鳴門(徳島)の鉄腕が力尽きた。左腕西野知輝(3年)は大会出場49校中唯一、地方大会から1人で投げ抜いてきたが、この日の最終回は右腕竹内勇輝(3年)にマウンドを譲った。

「悔しかったけど、竹内は僕より球も速いですし、信じていました」

この日は8回を被安打13、四死球3の8失点。特に初回は仙台育英の1番中里光貴(3年)に初球を二塁打され、4番小濃塁(3年)に2ランを浴びるなど、全打者にファーストストライクを狙われ、6安打を浴び、一瞬で4点を失った。「調子は悪くなかったけど、球が高く、甘く入った。立て直しが効きませんでした」という。

徳島大会5試合で683球、甲子園は初戦154球、この日の126球。計7試合で963球も投げた。岩手大会では、決勝で大船渡の163キロ右腕佐々木が監督判断から登板を回避し、世間の物議を醸した。真夏の大会を1人で投げきることの是非-。西野はこの日の試合前、記者の質問に答えて「楽しいけど、しんどいです。徳島大会の決勝あたりはきつかった」と苦笑いし、自分の考え方を明かした。

「佐々木君はすごく有望で、将来はプロとかが当然の投手ですからね。僕はやっぱり昨年夏の悔しさがあって、だから今年の夏は1人で投げきりたいと思った。状況とか(いろんなものが)また違いますから(いい、悪いの)どちらとも言えないと思います」。

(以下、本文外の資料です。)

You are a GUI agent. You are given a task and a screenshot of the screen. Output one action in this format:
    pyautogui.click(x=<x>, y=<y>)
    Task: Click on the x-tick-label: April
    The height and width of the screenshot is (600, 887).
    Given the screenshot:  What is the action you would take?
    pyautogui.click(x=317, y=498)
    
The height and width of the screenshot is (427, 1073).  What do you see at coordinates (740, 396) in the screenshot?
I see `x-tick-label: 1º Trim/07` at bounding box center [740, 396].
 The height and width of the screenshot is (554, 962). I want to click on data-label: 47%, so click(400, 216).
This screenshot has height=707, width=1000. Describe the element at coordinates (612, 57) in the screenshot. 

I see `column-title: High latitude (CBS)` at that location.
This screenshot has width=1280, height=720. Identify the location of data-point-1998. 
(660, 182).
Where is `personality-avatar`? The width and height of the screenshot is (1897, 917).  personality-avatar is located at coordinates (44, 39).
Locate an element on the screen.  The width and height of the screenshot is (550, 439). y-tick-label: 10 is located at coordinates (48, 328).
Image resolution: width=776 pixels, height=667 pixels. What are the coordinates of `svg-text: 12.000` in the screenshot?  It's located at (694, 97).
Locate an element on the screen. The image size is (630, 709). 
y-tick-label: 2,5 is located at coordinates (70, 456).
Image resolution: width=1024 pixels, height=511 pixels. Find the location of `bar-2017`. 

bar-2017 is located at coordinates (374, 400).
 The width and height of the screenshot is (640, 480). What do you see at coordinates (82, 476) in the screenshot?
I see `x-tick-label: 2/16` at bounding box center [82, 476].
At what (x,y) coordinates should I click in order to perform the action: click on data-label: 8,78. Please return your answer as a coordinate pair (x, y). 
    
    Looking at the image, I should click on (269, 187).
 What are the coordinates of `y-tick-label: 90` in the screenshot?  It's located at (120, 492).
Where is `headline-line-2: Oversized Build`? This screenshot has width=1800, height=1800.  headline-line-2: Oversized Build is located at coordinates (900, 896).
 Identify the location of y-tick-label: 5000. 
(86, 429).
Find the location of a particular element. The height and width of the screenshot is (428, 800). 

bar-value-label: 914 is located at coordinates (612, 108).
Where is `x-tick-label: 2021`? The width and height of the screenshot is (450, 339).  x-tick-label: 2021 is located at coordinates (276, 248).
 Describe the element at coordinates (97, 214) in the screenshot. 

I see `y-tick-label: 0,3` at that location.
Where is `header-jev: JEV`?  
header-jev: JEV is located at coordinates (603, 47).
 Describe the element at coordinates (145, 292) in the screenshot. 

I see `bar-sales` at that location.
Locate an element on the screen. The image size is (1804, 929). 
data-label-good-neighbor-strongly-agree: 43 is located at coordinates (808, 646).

自分も大学で野球を続けるつもりだから、故障はしたくないが、1年前の後悔を晴らしたい。悔いなく仲間との高校3年間を終えたい。深刻なダメージがなく、投げられる限り、それがチームが勝つための最善の策であるなら、マウンドを守り続けたかった。

途中で1点差に迫った。6点差大逆転まであと1歩だった。「1点差から(自分が)粘れていたら。味方のエラーもあったけど、自分が粘ってカバーできていたら、展開は変わったと思う。自分の力負けです」。体力回復に豚肉がいいと聞き、徳島大会の登板前夜と登板日夜は、母美佳さん(40)に頼んで「冷しゃぶ」を食べ続けた。「こっちに入ってから、そうもいかなかったんですが、最初は食べたくて母に頼みました。それで勝って、験担ぎもあって」。酷暑で1000球近くを投げた左腕は、笑顔で高校野球を終えた。